ALL_WORDS = WORDS_TO_INDEX.keys()
Это функция:
def my_bag_of_words(text, words_to_index, dict_size):
"""
text: a string
dict_size: size of the dictionary
return a vector which is a bag-of-words representation of 'text'
"""
result_vector = np.zeros(dict_size)
sentence_tokens = nltk.word_tokenize(text)
attributes = []
for i, k in words_to_index.items():
if k<dict_size:
attributes.append(i)
for i in attributes:
for k in sentence_tokens:
if i==k:
result_vector[attributes.index(i)]=+1
return result_vector
Я попытался проверить функцию, и она тоже работает
def test_my_bag_of_words():
words_to_index = {'hi': 0, 'you': 1, 'me': 2, 'are': 3}
examples = ['hi how are you']
answers = [[1, 1, 0, 1]]
for ex, ans in zip(examples, answers):
if (my_bag_of_words(ex, words_to_index, 4) != ans).any():
print(my_bag_of_words(ex, words_to_index, 4))
return "Wrong answer for the case: '%s'" % ex
return 'Basic tests are passed.'
print(test_my_bag_of_words())
Basic tests are passed.
После того, как я хочу применить его ко всему тексту в наборе данных
X_train_mybag = sp_sparse.vstack([sp_sparse.csr_matrix(my_bag_of_words(text, WORDS_TO_INDEX, DICT_SIZE)) for text in X_train])
X_val_mybag = sp_sparse.vstack([sp_sparse.csr_matrix(my_bag_of_words(text, WORDS_TO_INDEX, DICT_SIZE)) for text in X_val])
X_test_mybag = sp_sparse.vstack([sp_sparse.csr_matrix(my_bag_of_words(text, WORDS_TO_INDEX, DICT_SIZE)) for text in X_test])

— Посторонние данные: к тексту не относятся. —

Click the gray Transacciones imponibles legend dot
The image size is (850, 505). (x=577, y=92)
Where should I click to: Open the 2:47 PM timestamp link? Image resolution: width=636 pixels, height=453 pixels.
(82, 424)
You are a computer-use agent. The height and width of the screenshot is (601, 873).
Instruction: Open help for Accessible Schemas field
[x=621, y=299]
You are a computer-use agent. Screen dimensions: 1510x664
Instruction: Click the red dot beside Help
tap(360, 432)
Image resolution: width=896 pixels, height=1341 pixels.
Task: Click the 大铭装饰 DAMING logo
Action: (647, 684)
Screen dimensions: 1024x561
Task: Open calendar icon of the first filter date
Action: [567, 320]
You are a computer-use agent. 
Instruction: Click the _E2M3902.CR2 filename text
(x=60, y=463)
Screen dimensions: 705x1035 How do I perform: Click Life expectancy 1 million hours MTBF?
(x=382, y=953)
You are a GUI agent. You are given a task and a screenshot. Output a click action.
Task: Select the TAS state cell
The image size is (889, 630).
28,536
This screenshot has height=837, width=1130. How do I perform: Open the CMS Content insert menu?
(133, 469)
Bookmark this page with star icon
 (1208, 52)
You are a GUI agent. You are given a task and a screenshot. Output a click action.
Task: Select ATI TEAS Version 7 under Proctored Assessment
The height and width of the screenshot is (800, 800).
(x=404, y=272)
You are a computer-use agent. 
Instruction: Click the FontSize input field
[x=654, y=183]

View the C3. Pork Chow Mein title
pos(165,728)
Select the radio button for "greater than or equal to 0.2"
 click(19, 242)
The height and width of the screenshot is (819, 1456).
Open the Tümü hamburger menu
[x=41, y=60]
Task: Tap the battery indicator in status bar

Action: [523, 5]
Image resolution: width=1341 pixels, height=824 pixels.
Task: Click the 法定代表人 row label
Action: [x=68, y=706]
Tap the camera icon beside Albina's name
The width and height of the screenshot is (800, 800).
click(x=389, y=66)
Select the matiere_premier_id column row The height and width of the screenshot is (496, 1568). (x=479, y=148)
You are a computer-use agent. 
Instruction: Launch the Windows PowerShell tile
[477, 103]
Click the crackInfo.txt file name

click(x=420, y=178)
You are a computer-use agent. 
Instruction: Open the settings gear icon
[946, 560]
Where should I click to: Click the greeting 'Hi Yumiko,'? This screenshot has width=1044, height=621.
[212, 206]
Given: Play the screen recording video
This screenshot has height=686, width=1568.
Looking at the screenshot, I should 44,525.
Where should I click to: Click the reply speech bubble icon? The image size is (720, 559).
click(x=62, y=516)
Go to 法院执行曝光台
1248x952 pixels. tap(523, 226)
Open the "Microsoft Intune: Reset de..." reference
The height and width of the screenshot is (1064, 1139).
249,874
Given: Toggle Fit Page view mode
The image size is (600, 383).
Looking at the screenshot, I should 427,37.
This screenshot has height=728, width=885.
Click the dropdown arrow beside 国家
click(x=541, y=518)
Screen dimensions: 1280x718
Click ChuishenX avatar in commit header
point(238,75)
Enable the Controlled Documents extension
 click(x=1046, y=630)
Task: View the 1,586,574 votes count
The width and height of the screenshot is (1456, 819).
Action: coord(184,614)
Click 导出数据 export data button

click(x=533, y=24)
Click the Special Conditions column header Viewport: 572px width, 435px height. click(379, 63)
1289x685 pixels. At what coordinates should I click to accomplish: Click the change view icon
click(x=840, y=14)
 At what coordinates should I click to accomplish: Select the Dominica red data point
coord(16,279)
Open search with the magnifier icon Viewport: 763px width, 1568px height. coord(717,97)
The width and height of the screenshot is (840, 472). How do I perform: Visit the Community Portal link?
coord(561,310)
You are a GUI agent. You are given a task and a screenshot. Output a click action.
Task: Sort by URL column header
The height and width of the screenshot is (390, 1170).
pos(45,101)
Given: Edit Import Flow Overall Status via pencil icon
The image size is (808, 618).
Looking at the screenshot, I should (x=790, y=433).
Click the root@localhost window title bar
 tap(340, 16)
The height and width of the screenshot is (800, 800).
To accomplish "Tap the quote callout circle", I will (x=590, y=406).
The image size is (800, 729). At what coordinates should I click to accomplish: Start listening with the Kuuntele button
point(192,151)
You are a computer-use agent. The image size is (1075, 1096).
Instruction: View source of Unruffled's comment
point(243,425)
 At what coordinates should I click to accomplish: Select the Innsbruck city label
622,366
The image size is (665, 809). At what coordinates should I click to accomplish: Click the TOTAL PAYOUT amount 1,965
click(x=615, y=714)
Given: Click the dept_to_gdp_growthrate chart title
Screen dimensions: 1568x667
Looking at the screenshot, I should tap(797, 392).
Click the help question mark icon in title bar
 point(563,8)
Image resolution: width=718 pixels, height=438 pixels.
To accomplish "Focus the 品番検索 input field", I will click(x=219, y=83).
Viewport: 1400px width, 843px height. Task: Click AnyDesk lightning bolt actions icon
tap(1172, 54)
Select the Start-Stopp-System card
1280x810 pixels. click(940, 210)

print('X_train shape ', X_train_mybag.shape)
print('X_val shape ', X_val_mybag.shape)
print('X_test shape ', X_test_mybag.shape)
И в этом случае появляется ошибка:
IndexError Traceback (most recent call last)
<ipython-input-30-364e76658e6f> in <module>()
----> 1 X_train_mybag = sp_sparse.vstack([sp_sparse.csr_matrix(my_bag_of_words(text, WORDS_TO_INDEX, DICT_SIZE)) for text in X_train])
2 X_val_mybag = sp_sparse.vstack([sp_sparse.csr_matrix(my_bag_of_words(text, WORDS_TO_INDEX, DICT_SIZE)) for text in X_val])
3 X_test_mybag = sp_sparse.vstack([sp_sparse.csr_matrix(my_bag_of_words(text, WORDS_TO_INDEX, DICT_SIZE)) for text in X_test])
4 print('X_train shape ', X_train_mybag.shape)
5 print('X_val shape ', X_val_mybag.shape)
1 frames
<ipython-input-25-814e004d61c2> in my_bag_of_words(text, words_to_index, dict_size)
20 for k in sentence_tokens:
21 if i==k:
---> 22 result_vector[attributes.index(i)]=+1
23 return result_vector
IndexError: index 5000 is out of bounds for axis 0 with size 5000
Может кто-нибудь помочь мне понять, какую ошибку я сделалв коде в функции my_bag_of_words, пожалуйста?